■ **Data**:
== Segment start ==
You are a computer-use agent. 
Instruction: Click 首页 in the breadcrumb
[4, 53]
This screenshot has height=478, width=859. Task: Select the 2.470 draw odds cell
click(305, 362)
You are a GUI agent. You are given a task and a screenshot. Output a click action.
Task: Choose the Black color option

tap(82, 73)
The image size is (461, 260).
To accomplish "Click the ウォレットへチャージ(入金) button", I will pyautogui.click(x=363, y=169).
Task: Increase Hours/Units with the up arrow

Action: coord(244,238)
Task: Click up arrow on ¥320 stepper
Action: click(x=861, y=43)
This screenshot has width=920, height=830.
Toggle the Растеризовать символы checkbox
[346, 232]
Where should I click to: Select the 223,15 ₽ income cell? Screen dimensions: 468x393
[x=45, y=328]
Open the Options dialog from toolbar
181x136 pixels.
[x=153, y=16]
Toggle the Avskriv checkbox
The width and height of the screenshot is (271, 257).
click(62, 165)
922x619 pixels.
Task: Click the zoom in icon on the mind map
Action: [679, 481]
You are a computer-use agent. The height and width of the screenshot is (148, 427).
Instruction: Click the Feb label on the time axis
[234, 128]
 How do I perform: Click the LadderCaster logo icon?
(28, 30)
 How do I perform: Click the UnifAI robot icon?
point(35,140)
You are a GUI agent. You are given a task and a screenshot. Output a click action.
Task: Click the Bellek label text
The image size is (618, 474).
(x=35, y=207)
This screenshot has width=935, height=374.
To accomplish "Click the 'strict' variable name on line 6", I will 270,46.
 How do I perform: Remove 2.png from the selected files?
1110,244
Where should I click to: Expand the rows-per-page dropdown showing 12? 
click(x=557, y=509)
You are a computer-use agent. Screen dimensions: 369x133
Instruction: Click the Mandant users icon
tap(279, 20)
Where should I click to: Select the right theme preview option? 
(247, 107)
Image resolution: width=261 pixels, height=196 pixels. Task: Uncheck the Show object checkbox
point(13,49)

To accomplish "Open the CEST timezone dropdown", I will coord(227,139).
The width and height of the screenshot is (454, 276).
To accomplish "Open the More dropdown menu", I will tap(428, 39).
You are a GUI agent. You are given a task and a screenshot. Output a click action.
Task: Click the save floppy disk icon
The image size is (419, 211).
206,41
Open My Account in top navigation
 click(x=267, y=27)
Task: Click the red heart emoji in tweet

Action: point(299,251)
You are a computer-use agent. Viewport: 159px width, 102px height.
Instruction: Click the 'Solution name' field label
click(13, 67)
== Segment end ==
■ **The task**: Transcribe all of the material without omitting a line.

■ **Output of the exercise**:
You are a computer-use agent. 
Instruction: Click 首页 in the breadcrumb
[4, 53]
This screenshot has height=478, width=859. Task: Select the 2.470 draw odds cell
click(305, 362)
You are a GUI agent. You are given a task and a screenshot. Output a click action.
Task: Choose the Black color option

tap(82, 73)
The image size is (461, 260).
To accomplish "Click the ウォレットへチャージ(入金) button", I will pyautogui.click(x=363, y=169).
Task: Increase Hours/Units with the up arrow

Action: coord(244,238)
Task: Click up arrow on ¥320 stepper
Action: click(x=861, y=43)
This screenshot has width=920, height=830.
Toggle the Растеризовать символы checkbox
[346, 232]
Where should I click to: Select the 223,15 ₽ income cell? Screen dimensions: 468x393
[x=45, y=328]
Open the Options dialog from toolbar
181x136 pixels.
[x=153, y=16]
Toggle the Avskriv checkbox
The width and height of the screenshot is (271, 257).
click(62, 165)
922x619 pixels.
Task: Click the zoom in icon on the mind map
Action: [679, 481]
You are a computer-use agent. The height and width of the screenshot is (148, 427).
Instruction: Click the Feb label on the time axis
[234, 128]
 How do I perform: Click the LadderCaster logo icon?
(28, 30)
 How do I perform: Click the UnifAI robot icon?
point(35,140)
You are a GUI agent. You are given a task and a screenshot. Output a click action.
Task: Click the Bellek label text
The image size is (618, 474).
(x=35, y=207)
This screenshot has width=935, height=374.
To accomplish "Click the 'strict' variable name on line 6", I will 270,46.
 How do I perform: Remove 2.png from the selected files?
1110,244
Where should I click to: Expand the rows-per-page dropdown showing 12? 
click(x=557, y=509)
You are a computer-use agent. Screen dimensions: 369x133
Instruction: Click the Mandant users icon
tap(279, 20)
Where should I click to: Select the right theme preview option? 
(247, 107)
Image resolution: width=261 pixels, height=196 pixels. Task: Uncheck the Show object checkbox
point(13,49)

To accomplish "Open the CEST timezone dropdown", I will coord(227,139).
The width and height of the screenshot is (454, 276).
To accomplish "Open the More dropdown menu", I will tap(428, 39).
You are a GUI agent. You are given a task and a screenshot. Output a click action.
Task: Click the save floppy disk icon
The image size is (419, 211).
206,41
Open My Account in top navigation
 click(x=267, y=27)
Task: Click the red heart emoji in tweet

Action: point(299,251)
You are a computer-use agent. Viewport: 159px width, 102px height.
Instruction: Click the 'Solution name' field label
click(13, 67)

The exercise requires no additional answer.